Safe pick: Rounds 1 & 2

Jack Campbell

Drew Sanders 

Trenton Simpson 

Risky pick: Round 3

Demarvion Overshown- knee injury 2018, foot sprain, vertebrae stress reaction, ankle injury 2019, right shoulder torn labrum requiring surgery, concussion, left turf toe 2021.

Daiyan Henley- season-ending knee injury 2019.


Safe pick: Rounds 1 & 2

Emmanuel Forbes

Clark Phillips

Risky pick: Round 3

Darius Rush- undisclosed injury 2018, shoulder surgery 2021, lingering hamstring strain 2022.

Cam Smith- leg injury 2020, head 2021, concussion 2022.

Tyrique Stephenson- torn labrum and ligaments right shoulder, shaved collarbone 2021, concussion 2022.

Julius Brents- lingering right knee injury, missed nearly the entire season in 2019.

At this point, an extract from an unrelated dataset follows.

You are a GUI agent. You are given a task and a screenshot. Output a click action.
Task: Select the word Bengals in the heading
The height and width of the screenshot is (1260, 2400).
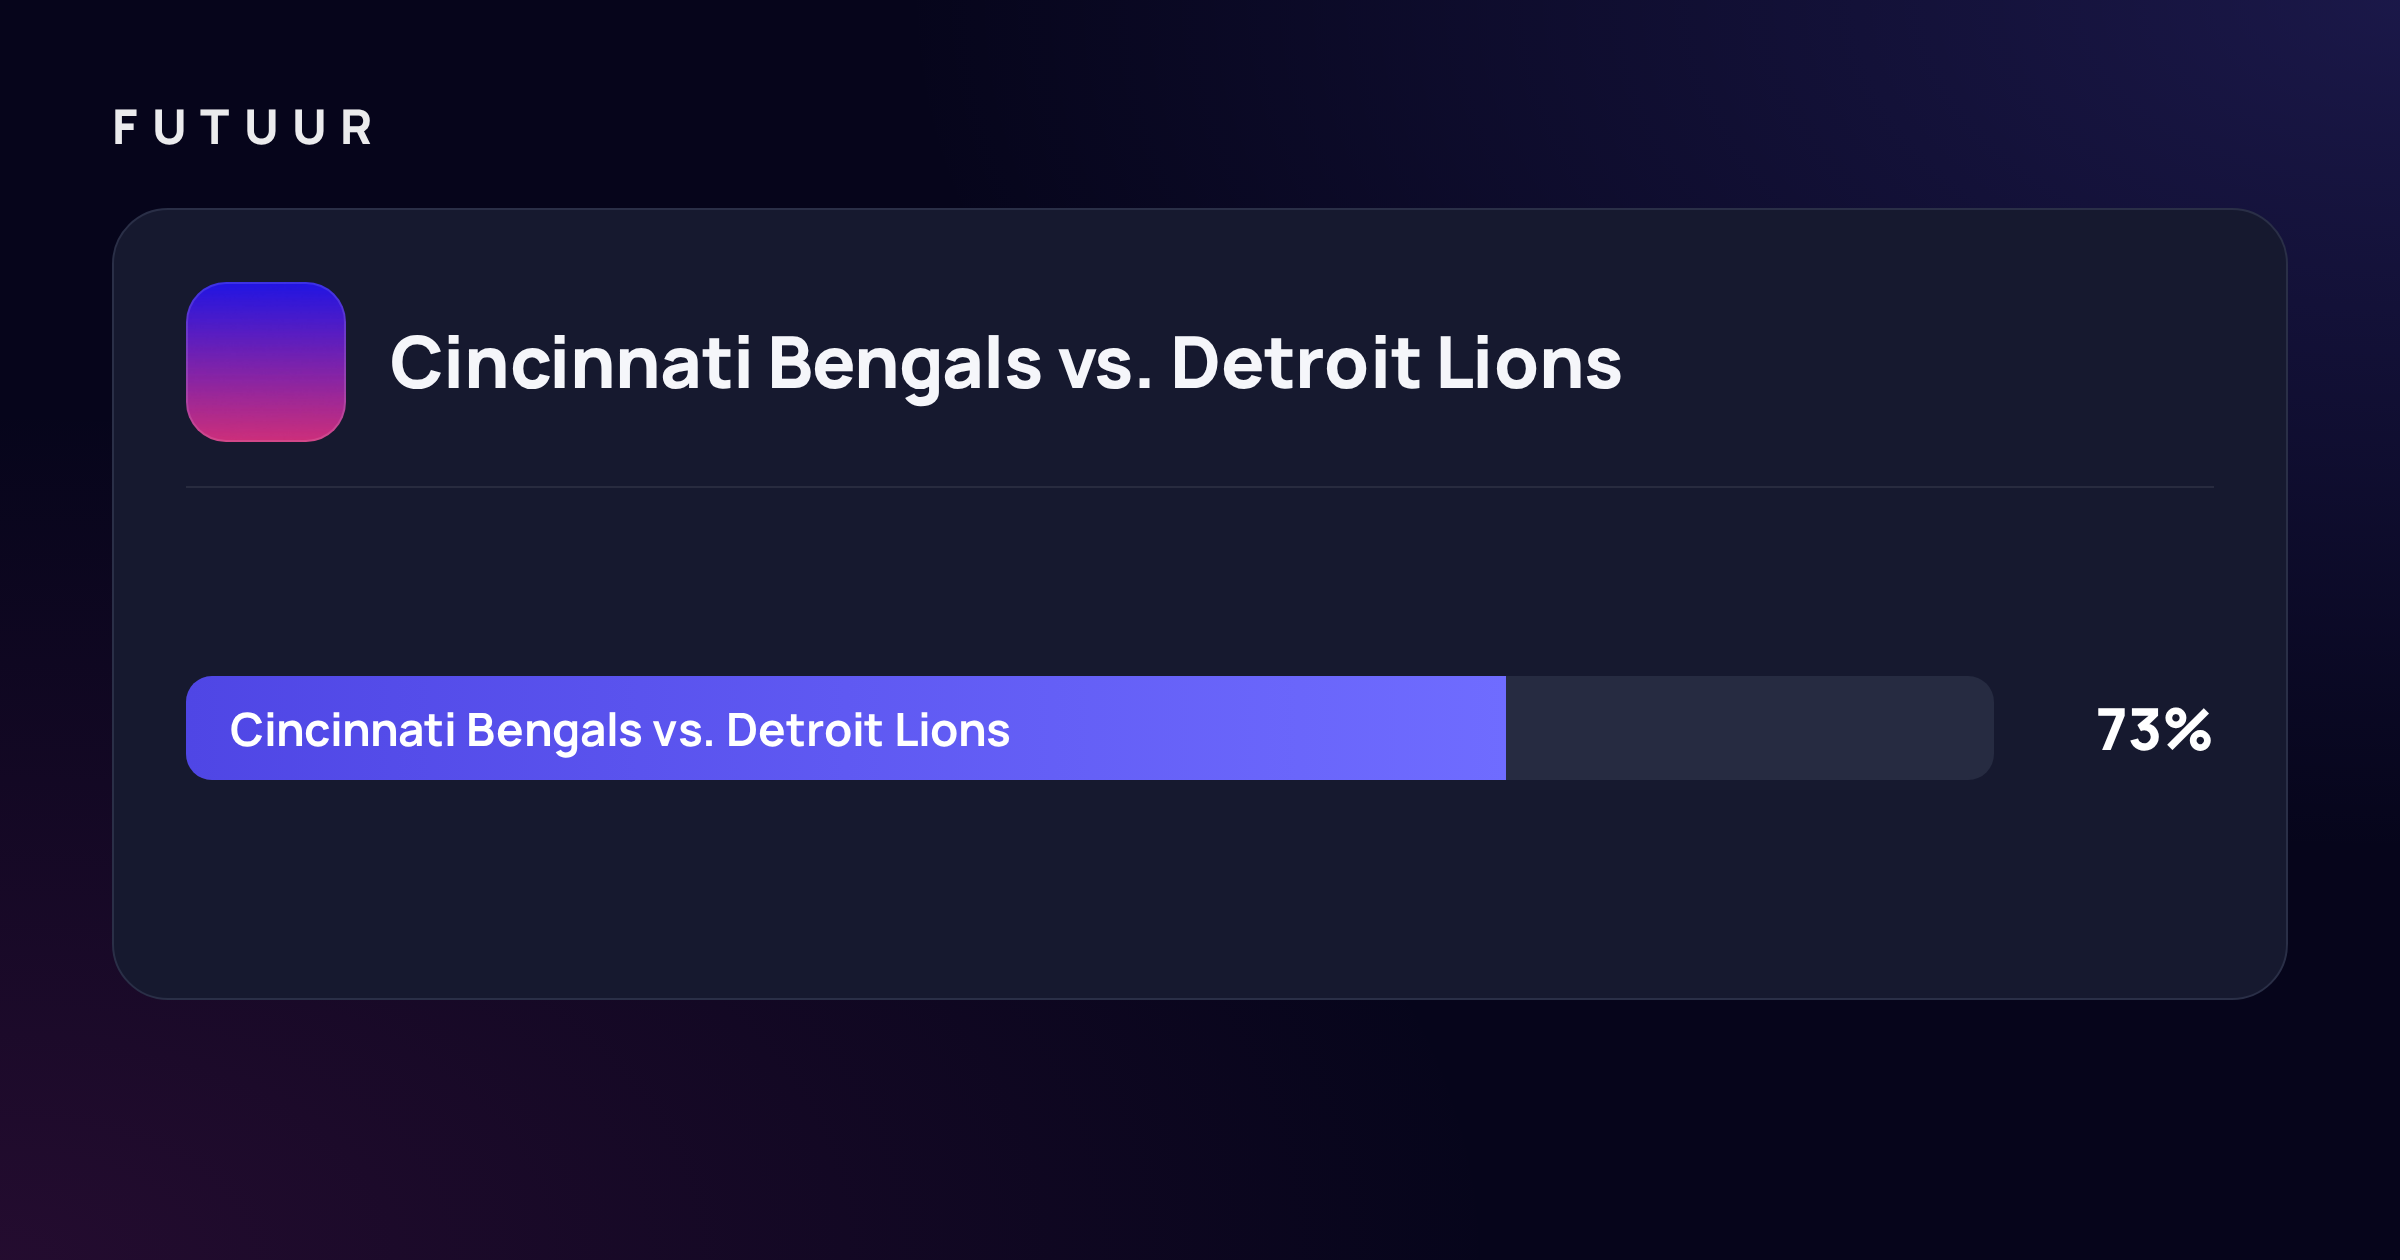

Corey Trice- high ankle, left ACL tear 2021, groin injury 2022.


Safe pick: Rounds 1 & 2

Brian Branch

Antonio Johnson

Risky pick: Round 3

JL Skinner- torn left pectoral 2023.

Marte Mapu- torn right pectoral 2023.

Player Visit Analysis

Of the players listed above, the Bills have had some type of contact with the following players during the draft process. These include Top-30 visits, Zoom calls, and private workouts. Credit to Ryan Talbot of NYUp.com for curating this list.


WR Jordan Addison

WR Zay Flowers

TE Luke Musgrave

OT Darnell Wright

EDGE Will McDonald

EDGE Derrick Hall

DT Mazi Smith

DT Gervon Dexter

CB Clark Phillips

S Brian Branch


RB Tyjae Spears

WR Nathaniel Dell

TE Sam LaPorta

TE Luke Schoonmaker

S Marte Mapu

The Pick Is In

So who will the Bills select? It will depend on how the board falls and what the positional needs are. If the draft trends continue, those 10 players in the safe range are very likely to be in the mix in the first two rounds.

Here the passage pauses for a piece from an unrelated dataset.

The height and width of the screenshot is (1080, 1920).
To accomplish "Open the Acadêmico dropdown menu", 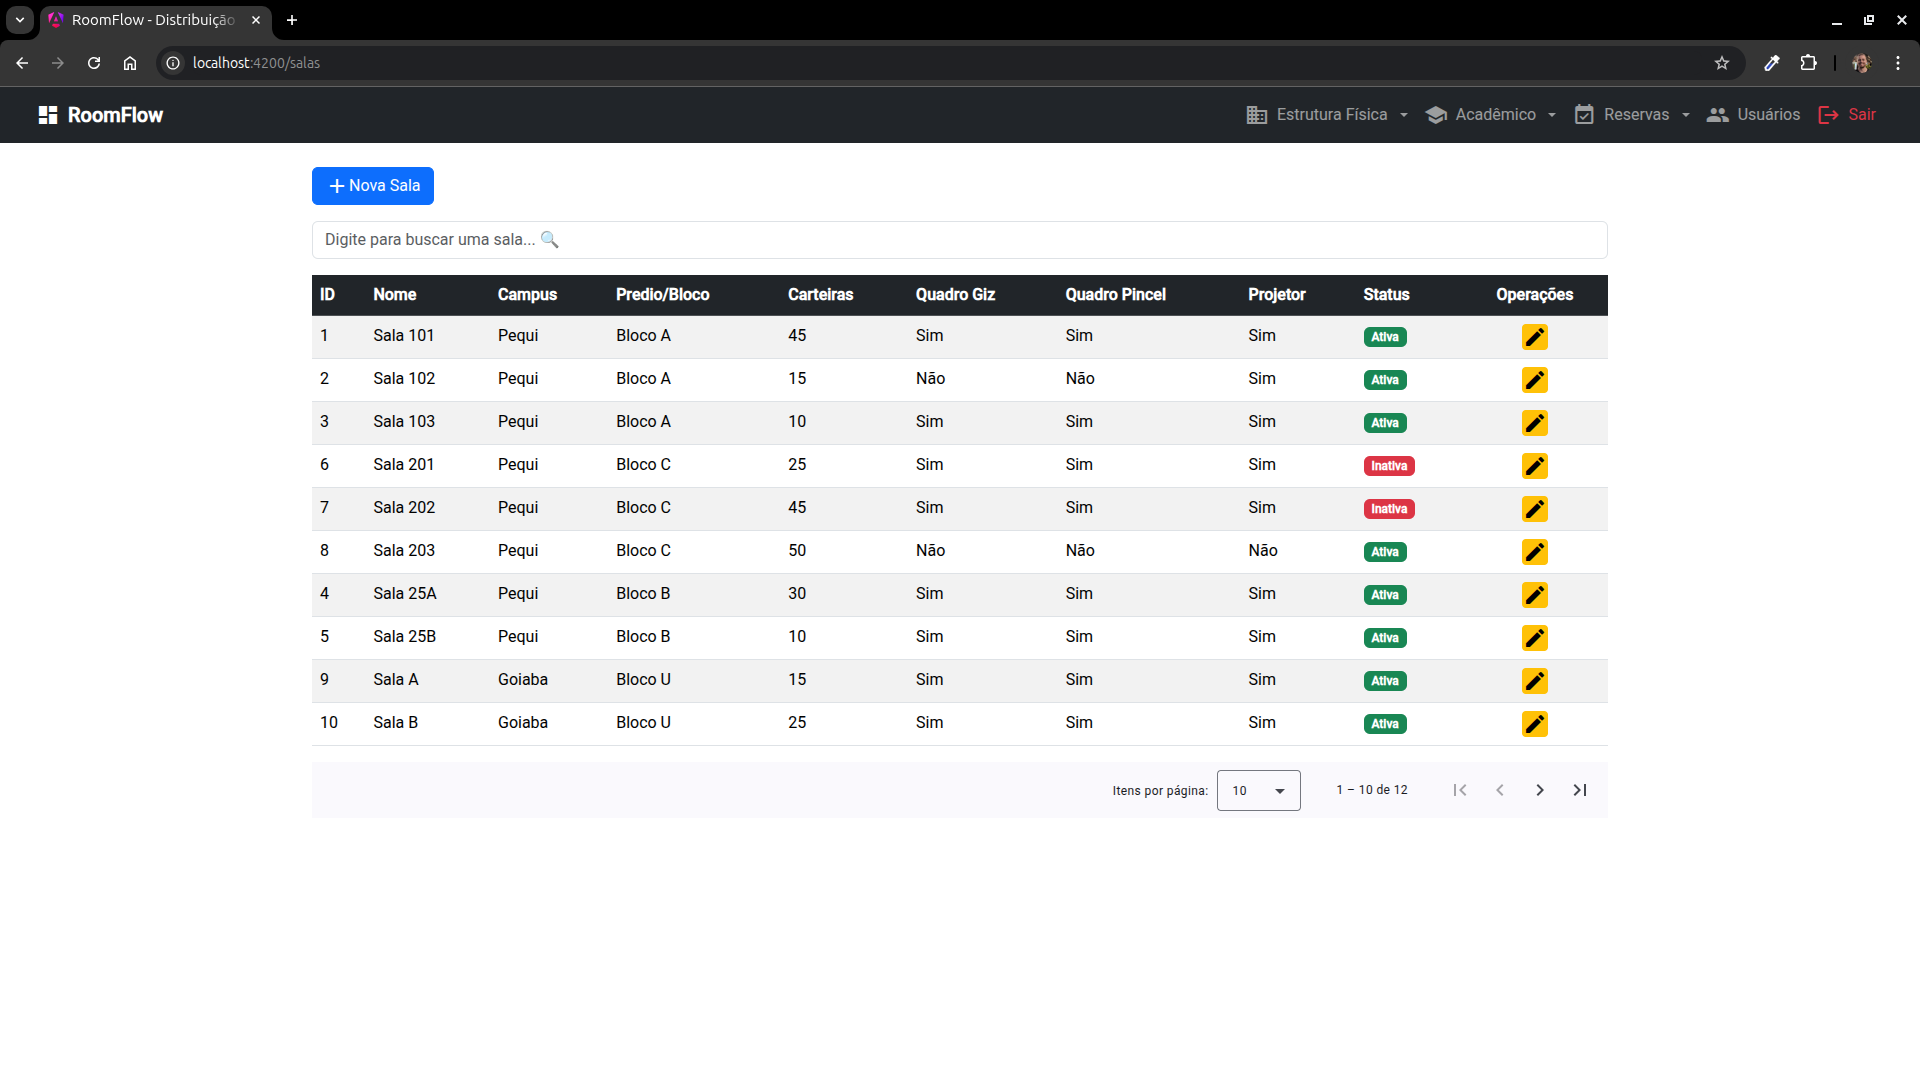I will [x=1490, y=115].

Two players I wanted to highlight are TE Luke Musgrave and Darnell Washington. Musgrave had a season-ending MCL tear and those repairs have minimal issues once surgically addressed. In comparison, Darnell Washington had a foot fracture, another foot injury with very little information, and an ankle injury. It would be easy to think that Washington would be the smarter pick due to the fracture alone, but I had concerns about his availability seen here at Cover 1.

The Bills appear to appreciate a player with an injury history that is unlikely to linger, maximizing the chance for availability and production.

The five risky players may be an option as well in the third round or beyond. The team could have brought them in or spoken to them to better understand their injury history or to rule in/rule out on their draft board. 

The Bills could deviate altogether too and select someone like Jaxon Smith-Njigba despite his hamstring, Bryan Bresee with his ACL and shoulder, or even Darnell Washington with his foot injuries. Their past history suggests they will avoid those players, but anything can happen.

This is far from a perfect exercise, but this may help shed light on what the Buffalo Bills consider when putting together their draft board every spring.